Task instructions:
Please print the data that follows, keeping every line exact.

Data shown:
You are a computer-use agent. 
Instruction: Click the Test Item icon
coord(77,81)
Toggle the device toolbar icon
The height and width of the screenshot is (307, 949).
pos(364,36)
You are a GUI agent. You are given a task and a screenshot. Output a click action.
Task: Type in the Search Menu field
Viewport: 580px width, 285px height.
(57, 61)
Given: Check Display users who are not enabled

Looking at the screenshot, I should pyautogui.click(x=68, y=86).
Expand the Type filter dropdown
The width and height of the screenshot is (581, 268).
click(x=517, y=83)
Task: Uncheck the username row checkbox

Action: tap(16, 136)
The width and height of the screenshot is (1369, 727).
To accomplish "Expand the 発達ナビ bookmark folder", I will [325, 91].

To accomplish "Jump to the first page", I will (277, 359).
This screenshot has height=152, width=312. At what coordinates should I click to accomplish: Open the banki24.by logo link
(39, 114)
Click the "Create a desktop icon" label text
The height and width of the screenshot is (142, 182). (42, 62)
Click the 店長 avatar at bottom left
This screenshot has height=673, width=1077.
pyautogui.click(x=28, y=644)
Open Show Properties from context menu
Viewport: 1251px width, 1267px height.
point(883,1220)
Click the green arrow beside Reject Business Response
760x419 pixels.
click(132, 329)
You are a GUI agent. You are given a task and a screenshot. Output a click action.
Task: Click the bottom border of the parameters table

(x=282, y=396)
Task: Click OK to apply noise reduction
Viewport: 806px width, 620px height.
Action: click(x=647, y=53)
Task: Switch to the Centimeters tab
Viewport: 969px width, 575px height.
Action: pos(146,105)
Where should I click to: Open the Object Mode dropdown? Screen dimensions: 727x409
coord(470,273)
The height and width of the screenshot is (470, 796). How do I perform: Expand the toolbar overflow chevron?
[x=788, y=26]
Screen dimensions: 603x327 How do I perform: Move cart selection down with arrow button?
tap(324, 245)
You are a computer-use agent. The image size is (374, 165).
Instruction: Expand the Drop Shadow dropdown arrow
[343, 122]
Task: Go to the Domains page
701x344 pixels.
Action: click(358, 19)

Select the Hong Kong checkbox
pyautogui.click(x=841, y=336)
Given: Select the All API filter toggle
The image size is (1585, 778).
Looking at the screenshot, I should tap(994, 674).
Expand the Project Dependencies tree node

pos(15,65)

Response area:
You are a computer-use agent. 
Instruction: Click the Test Item icon
coord(77,81)
Toggle the device toolbar icon
The height and width of the screenshot is (307, 949).
pos(364,36)
You are a GUI agent. You are given a task and a screenshot. Output a click action.
Task: Type in the Search Menu field
Viewport: 580px width, 285px height.
(57, 61)
Given: Check Display users who are not enabled

Looking at the screenshot, I should pyautogui.click(x=68, y=86).
Expand the Type filter dropdown
The width and height of the screenshot is (581, 268).
click(x=517, y=83)
Task: Uncheck the username row checkbox

Action: tap(16, 136)
The width and height of the screenshot is (1369, 727).
To accomplish "Expand the 発達ナビ bookmark folder", I will [325, 91].

To accomplish "Jump to the first page", I will (277, 359).
This screenshot has height=152, width=312. At what coordinates should I click to accomplish: Open the banki24.by logo link
(39, 114)
Click the "Create a desktop icon" label text
The height and width of the screenshot is (142, 182). (42, 62)
Click the 店長 avatar at bottom left
This screenshot has height=673, width=1077.
pyautogui.click(x=28, y=644)
Open Show Properties from context menu
Viewport: 1251px width, 1267px height.
point(883,1220)
Click the green arrow beside Reject Business Response
760x419 pixels.
click(132, 329)
You are a GUI agent. You are given a task and a screenshot. Output a click action.
Task: Click the bottom border of the parameters table

(x=282, y=396)
Task: Click OK to apply noise reduction
Viewport: 806px width, 620px height.
Action: click(x=647, y=53)
Task: Switch to the Centimeters tab
Viewport: 969px width, 575px height.
Action: pos(146,105)
Where should I click to: Open the Object Mode dropdown? Screen dimensions: 727x409
coord(470,273)
The height and width of the screenshot is (470, 796). How do I perform: Expand the toolbar overflow chevron?
[x=788, y=26]
Screen dimensions: 603x327 How do I perform: Move cart selection down with arrow button?
tap(324, 245)
You are a computer-use agent. The image size is (374, 165).
Instruction: Expand the Drop Shadow dropdown arrow
[343, 122]
Task: Go to the Domains page
701x344 pixels.
Action: click(358, 19)

Select the Hong Kong checkbox
pyautogui.click(x=841, y=336)
Given: Select the All API filter toggle
The image size is (1585, 778).
Looking at the screenshot, I should tap(994, 674).
Expand the Project Dependencies tree node

pos(15,65)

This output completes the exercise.